The thought twists something ugly in my chest. I shake my head. "I'd have to shoot myself then, too."
That stops him. We sit in silence for a moment longer, the air thick with ghosts. We both trusted Bello. Fucking Bello.
"The hit may have been framed as family," I continue. "But the money doesn't lie. Kingsley paid someone. Bello made sure I never looked in that direction."
Bello didn't lie outright; he filtered. Passed on what suited him, buried the rest underhandledandno further action needed. Silence settles between us. Heavy. Shared.
"So what now?" Enzo asks.
I straighten slowly.
"Now," I say, "we pull the thread Bello tried to bury. And we do it quietly."
Enzo nods once. No hesitation. No questions.
"Good," I add. "Because if Kingsley thought he could buy his way into my world and walk away clean?—"
I let the sentence hang. Enzo finishes it for me. "He forgot who you are."
And for the first time since this began, I know one thing with absolute certainty: The rot didn't come from my house. But I'm the one who's going to burn it out.
"There's always noise around a hit," Enzo reminds me. "People try to attach themselves after the fact."
"They do," I murmur. "Damiano is working Whitford over. I need you to get your hands on a woman named Marianne and a man named Sean. Both work for Kingsley. I want them brought to the Oven. I'll talk to them tomorrow. This afternoon, Alessio and I have business in LA with Joaquín."
"Alright." He comes over to me and puts a hand on my shoulder. "For all it's worth, your uncle, your cousins… they had it coming."

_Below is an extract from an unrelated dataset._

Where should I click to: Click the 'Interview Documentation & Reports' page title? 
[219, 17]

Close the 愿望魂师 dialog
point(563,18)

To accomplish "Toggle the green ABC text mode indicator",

I nod. They did. But I would have liked to deal with them on my own time instead of being pushed into it. For a moment, the image returns. A house lit from the inside out. Windows glowing like furnaces. My uncle's voice, gone long before the roof surrendered. Fire is cleaner than bullets. It leaves no witnesses.
Just the slow, sharp crack of timber under pressure, the controlled collapse of something that believed it was permanent. I didn't watch until the end. I didn't need to. Blood built that house. Ash finished it.

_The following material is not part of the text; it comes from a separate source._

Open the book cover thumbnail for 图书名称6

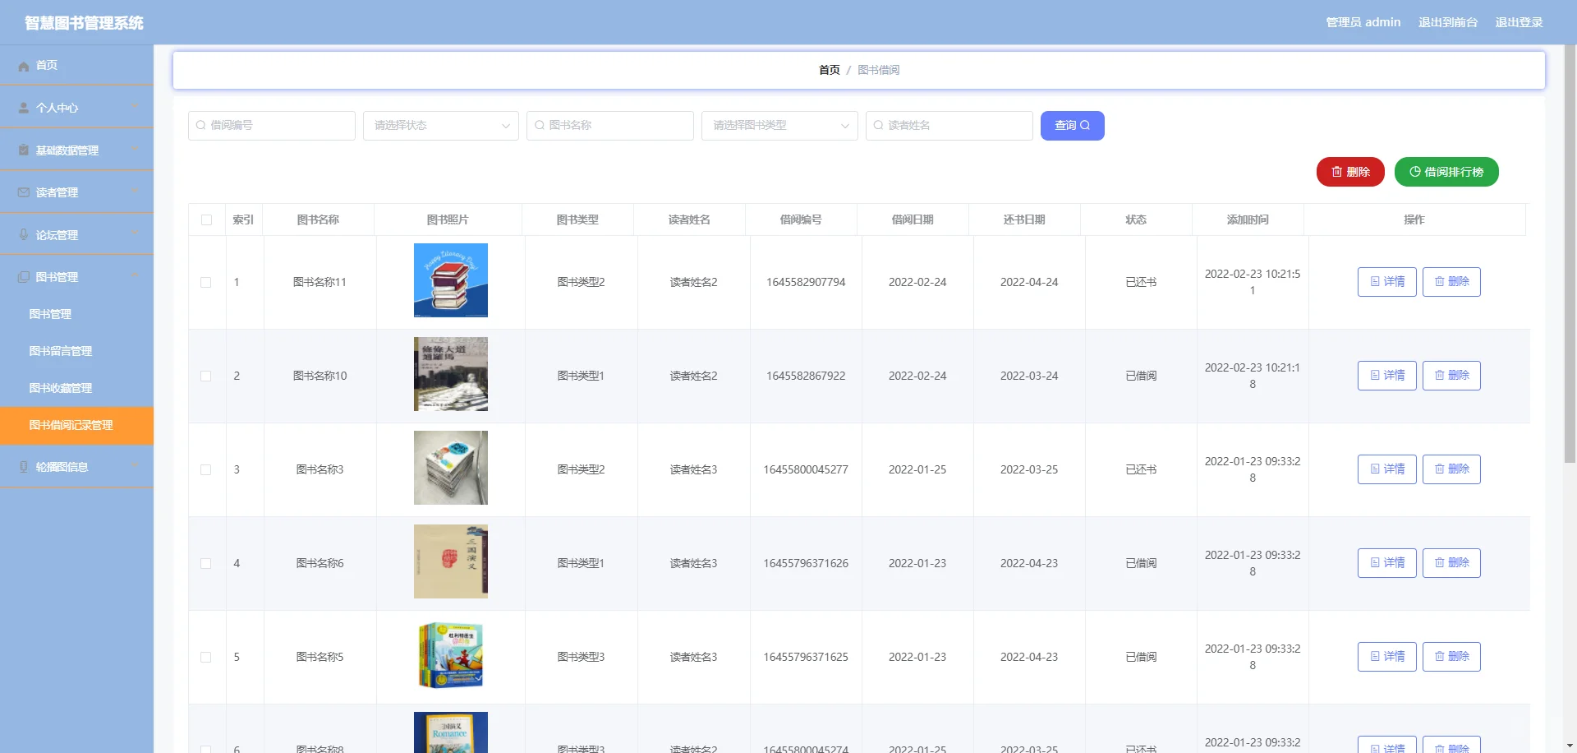(x=450, y=561)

Enzo straightens and walks to the door.
"One more thing," I stop him. "When Bello told you this… did he seem nervous?"
Enzo thinks about that longer than I like. "No. He was more resigned. But that could be me now, reading into things after."
That lands. I nod again. "Thank you."
I turn toward the window, my city gleaming below, and speak without looking back.
"If Bello filtered what he heard," I say quietly, "or protected someone who didn't deserve it, then everything I built on that truth becomes suspect."